* _Task description_
Print every line exactly as it appears in the material below.

* _Data to use_
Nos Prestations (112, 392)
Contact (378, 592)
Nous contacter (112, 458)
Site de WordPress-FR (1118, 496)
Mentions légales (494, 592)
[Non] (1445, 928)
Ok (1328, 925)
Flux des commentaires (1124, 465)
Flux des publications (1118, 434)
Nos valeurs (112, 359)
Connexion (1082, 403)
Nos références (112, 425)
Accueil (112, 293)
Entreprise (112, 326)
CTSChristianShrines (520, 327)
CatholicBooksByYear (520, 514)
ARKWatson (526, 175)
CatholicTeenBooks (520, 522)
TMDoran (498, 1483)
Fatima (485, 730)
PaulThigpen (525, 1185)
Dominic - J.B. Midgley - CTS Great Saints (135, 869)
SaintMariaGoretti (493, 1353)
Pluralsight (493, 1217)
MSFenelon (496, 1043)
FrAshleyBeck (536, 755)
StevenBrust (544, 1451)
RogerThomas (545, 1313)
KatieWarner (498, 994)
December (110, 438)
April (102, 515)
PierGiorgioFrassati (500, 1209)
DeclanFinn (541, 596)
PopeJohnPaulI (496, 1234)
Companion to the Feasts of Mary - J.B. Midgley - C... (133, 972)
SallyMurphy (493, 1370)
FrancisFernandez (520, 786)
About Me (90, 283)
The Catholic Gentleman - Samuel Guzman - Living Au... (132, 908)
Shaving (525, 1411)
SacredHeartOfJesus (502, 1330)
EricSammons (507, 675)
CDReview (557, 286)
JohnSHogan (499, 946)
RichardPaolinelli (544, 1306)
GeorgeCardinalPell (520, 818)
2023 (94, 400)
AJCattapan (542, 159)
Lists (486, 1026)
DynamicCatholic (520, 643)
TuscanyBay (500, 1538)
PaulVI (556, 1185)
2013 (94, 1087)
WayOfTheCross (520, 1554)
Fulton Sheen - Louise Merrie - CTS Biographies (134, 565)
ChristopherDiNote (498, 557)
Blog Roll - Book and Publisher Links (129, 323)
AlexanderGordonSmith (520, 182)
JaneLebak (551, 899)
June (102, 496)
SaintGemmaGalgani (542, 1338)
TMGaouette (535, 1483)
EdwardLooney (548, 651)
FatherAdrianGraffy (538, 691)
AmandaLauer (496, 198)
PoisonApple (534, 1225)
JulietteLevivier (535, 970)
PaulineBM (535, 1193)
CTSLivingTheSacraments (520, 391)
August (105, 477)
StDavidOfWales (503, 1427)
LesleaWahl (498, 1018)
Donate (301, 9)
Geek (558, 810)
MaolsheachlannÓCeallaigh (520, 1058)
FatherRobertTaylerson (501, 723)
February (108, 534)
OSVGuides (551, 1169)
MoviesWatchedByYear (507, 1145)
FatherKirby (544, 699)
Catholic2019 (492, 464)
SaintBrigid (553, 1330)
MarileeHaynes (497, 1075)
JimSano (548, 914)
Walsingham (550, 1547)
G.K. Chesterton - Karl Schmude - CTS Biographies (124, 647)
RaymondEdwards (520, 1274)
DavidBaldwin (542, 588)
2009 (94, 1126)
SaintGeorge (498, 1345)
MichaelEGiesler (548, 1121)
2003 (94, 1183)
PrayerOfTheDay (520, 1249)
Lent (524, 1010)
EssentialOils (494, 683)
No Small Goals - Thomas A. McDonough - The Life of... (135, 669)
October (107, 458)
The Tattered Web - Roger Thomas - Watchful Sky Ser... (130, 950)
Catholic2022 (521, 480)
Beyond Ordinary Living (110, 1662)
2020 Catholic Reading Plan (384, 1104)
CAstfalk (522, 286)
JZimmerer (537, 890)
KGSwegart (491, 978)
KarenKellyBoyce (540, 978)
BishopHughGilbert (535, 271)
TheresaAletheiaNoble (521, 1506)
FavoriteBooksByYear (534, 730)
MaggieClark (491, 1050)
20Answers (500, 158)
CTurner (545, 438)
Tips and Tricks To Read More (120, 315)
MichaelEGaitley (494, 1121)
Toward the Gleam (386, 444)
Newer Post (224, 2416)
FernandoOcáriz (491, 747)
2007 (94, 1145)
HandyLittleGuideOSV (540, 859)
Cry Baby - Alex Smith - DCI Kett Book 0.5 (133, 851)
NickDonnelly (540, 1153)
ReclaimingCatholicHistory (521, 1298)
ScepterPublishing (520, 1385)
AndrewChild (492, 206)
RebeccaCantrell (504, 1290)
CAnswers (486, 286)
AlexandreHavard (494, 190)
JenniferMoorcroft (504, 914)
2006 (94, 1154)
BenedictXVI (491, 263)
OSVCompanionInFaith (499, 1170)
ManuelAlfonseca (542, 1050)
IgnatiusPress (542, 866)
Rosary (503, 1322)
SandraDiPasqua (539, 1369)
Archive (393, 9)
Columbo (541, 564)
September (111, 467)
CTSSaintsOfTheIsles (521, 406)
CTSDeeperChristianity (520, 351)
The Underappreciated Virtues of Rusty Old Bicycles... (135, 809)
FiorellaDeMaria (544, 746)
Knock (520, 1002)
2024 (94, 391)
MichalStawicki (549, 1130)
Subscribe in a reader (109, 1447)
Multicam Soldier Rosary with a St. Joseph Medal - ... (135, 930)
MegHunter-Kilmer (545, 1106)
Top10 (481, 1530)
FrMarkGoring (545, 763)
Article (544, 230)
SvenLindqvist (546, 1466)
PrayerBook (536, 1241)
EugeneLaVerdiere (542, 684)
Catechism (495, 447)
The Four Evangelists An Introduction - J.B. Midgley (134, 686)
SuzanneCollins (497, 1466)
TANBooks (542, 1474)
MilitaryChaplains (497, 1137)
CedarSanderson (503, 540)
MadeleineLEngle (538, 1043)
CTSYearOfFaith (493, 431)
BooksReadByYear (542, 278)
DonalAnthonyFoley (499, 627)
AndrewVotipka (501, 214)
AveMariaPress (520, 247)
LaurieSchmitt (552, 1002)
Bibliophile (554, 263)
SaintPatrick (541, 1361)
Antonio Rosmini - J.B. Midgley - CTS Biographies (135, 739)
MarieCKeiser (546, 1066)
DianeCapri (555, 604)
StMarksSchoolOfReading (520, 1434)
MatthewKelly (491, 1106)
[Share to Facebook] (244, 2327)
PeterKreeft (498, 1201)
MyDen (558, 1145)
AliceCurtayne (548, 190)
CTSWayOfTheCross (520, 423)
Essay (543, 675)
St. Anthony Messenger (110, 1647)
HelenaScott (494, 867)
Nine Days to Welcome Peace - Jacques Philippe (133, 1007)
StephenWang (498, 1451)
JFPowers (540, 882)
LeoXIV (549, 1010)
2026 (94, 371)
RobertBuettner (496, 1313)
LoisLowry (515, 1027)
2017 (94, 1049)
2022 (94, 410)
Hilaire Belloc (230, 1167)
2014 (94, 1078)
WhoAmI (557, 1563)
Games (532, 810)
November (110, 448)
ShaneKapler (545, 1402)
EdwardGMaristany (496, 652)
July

* _Reply to the task_
Nos Prestations (112, 392)
Contact (378, 592)
Nous contacter (112, 458)
Site de WordPress-FR (1118, 496)
Mentions légales (494, 592)
[Non] (1445, 928)
Ok (1328, 925)
Flux des commentaires (1124, 465)
Flux des publications (1118, 434)
Nos valeurs (112, 359)
Connexion (1082, 403)
Nos références (112, 425)
Accueil (112, 293)
Entreprise (112, 326)
CTSChristianShrines (520, 327)
CatholicBooksByYear (520, 514)
ARKWatson (526, 175)
CatholicTeenBooks (520, 522)
TMDoran (498, 1483)
Fatima (485, 730)
PaulThigpen (525, 1185)
Dominic - J.B. Midgley - CTS Great Saints (135, 869)
SaintMariaGoretti (493, 1353)
Pluralsight (493, 1217)
MSFenelon (496, 1043)
FrAshleyBeck (536, 755)
StevenBrust (544, 1451)
RogerThomas (545, 1313)
KatieWarner (498, 994)
December (110, 438)
April (102, 515)
PierGiorgioFrassati (500, 1209)
DeclanFinn (541, 596)
PopeJohnPaulI (496, 1234)
Companion to the Feasts of Mary - J.B. Midgley - C... (133, 972)
SallyMurphy (493, 1370)
FrancisFernandez (520, 786)
About Me (90, 283)
The Catholic Gentleman - Samuel Guzman - Living Au... (132, 908)
Shaving (525, 1411)
SacredHeartOfJesus (502, 1330)
EricSammons (507, 675)
CDReview (557, 286)
JohnSHogan (499, 946)
RichardPaolinelli (544, 1306)
GeorgeCardinalPell (520, 818)
2023 (94, 400)
AJCattapan (542, 159)
Lists (486, 1026)
DynamicCatholic (520, 643)
TuscanyBay (500, 1538)
PaulVI (556, 1185)
2013 (94, 1087)
WayOfTheCross (520, 1554)
Fulton Sheen - Louise Merrie - CTS Biographies (134, 565)
ChristopherDiNote (498, 557)
Blog Roll - Book and Publisher Links (129, 323)
AlexanderGordonSmith (520, 182)
JaneLebak (551, 899)
June (102, 496)
SaintGemmaGalgani (542, 1338)
TMGaouette (535, 1483)
EdwardLooney (548, 651)
FatherAdrianGraffy (538, 691)
AmandaLauer (496, 198)
PoisonApple (534, 1225)
JulietteLevivier (535, 970)
PaulineBM (535, 1193)
CTSLivingTheSacraments (520, 391)
August (105, 477)
StDavidOfWales (503, 1427)
LesleaWahl (498, 1018)
Donate (301, 9)
Geek (558, 810)
MaolsheachlannÓCeallaigh (520, 1058)
FatherRobertTaylerson (501, 723)
February (108, 534)
OSVGuides (551, 1169)
MoviesWatchedByYear (507, 1145)
FatherKirby (544, 699)
Catholic2019 (492, 464)
SaintBrigid (553, 1330)
MarileeHaynes (497, 1075)
JimSano (548, 914)
Walsingham (550, 1547)
G.K. Chesterton - Karl Schmude - CTS Biographies (124, 647)
RaymondEdwards (520, 1274)
DavidBaldwin (542, 588)
2009 (94, 1126)
SaintGeorge (498, 1345)
MichaelEGiesler (548, 1121)
2003 (94, 1183)
PrayerOfTheDay (520, 1249)
Lent (524, 1010)
EssentialOils (494, 683)
No Small Goals - Thomas A. McDonough - The Life of... (135, 669)
October (107, 458)
The Tattered Web - Roger Thomas - Watchful Sky Ser... (130, 950)
Catholic2022 (521, 480)
Beyond Ordinary Living (110, 1662)
2020 Catholic Reading Plan (384, 1104)
CAstfalk (522, 286)
JZimmerer (537, 890)
KGSwegart (491, 978)
KarenKellyBoyce (540, 978)
BishopHughGilbert (535, 271)
TheresaAletheiaNoble (521, 1506)
FavoriteBooksByYear (534, 730)
MaggieClark (491, 1050)
20Answers (500, 158)
CTurner (545, 438)
Tips and Tricks To Read More (120, 315)
MichaelEGaitley (494, 1121)
Toward the Gleam (386, 444)
Newer Post (224, 2416)
FernandoOcáriz (491, 747)
2007 (94, 1145)
HandyLittleGuideOSV (540, 859)
Cry Baby - Alex Smith - DCI Kett Book 0.5 (133, 851)
NickDonnelly (540, 1153)
ReclaimingCatholicHistory (521, 1298)
ScepterPublishing (520, 1385)
AndrewChild (492, 206)
RebeccaCantrell (504, 1290)
CAnswers (486, 286)
AlexandreHavard (494, 190)
JenniferMoorcroft (504, 914)
2006 (94, 1154)
BenedictXVI (491, 263)
OSVCompanionInFaith (499, 1170)
ManuelAlfonseca (542, 1050)
IgnatiusPress (542, 866)
Rosary (503, 1322)
SandraDiPasqua (539, 1369)
Archive (393, 9)
Columbo (541, 564)
September (111, 467)
CTSSaintsOfTheIsles (521, 406)
CTSDeeperChristianity (520, 351)
The Underappreciated Virtues of Rusty Old Bicycles... (135, 809)
FiorellaDeMaria (544, 746)
Knock (520, 1002)
2024 (94, 391)
MichalStawicki (549, 1130)
Subscribe in a reader (109, 1447)
Multicam Soldier Rosary with a St. Joseph Medal - ... (135, 930)
MegHunter-Kilmer (545, 1106)
Top10 (481, 1530)
FrMarkGoring (545, 763)
Article (544, 230)
SvenLindqvist (546, 1466)
PrayerBook (536, 1241)
EugeneLaVerdiere (542, 684)
Catechism (495, 447)
The Four Evangelists An Introduction - J.B. Midgley (134, 686)
SuzanneCollins (497, 1466)
TANBooks (542, 1474)
MilitaryChaplains (497, 1137)
CedarSanderson (503, 540)
MadeleineLEngle (538, 1043)
CTSYearOfFaith (493, 431)
BooksReadByYear (542, 278)
DonalAnthonyFoley (499, 627)
AndrewVotipka (501, 214)
AveMariaPress (520, 247)
LaurieSchmitt (552, 1002)
Bibliophile (554, 263)
SaintPatrick (541, 1361)
Antonio Rosmini - J.B. Midgley - CTS Biographies (135, 739)
MarieCKeiser (546, 1066)
DianeCapri (555, 604)
StMarksSchoolOfReading (520, 1434)
MatthewKelly (491, 1106)
[Share to Facebook] (244, 2327)
PeterKreeft (498, 1201)
MyDen (558, 1145)
AliceCurtayne (548, 190)
CTSWayOfTheCross (520, 423)
Essay (543, 675)
St. Anthony Messenger (110, 1647)
HelenaScott (494, 867)
Nine Days to Welcome Peace - Jacques Philippe (133, 1007)
StephenWang (498, 1451)
JFPowers (540, 882)
LeoXIV (549, 1010)
2026 (94, 371)
RobertBuettner (496, 1313)
LoisLowry (515, 1027)
2017 (94, 1049)
2022 (94, 410)
Hilaire Belloc (230, 1167)
2014 (94, 1078)
WhoAmI (557, 1563)
Games (532, 810)
November (110, 448)
ShaneKapler (545, 1402)
EdwardGMaristany (496, 652)
July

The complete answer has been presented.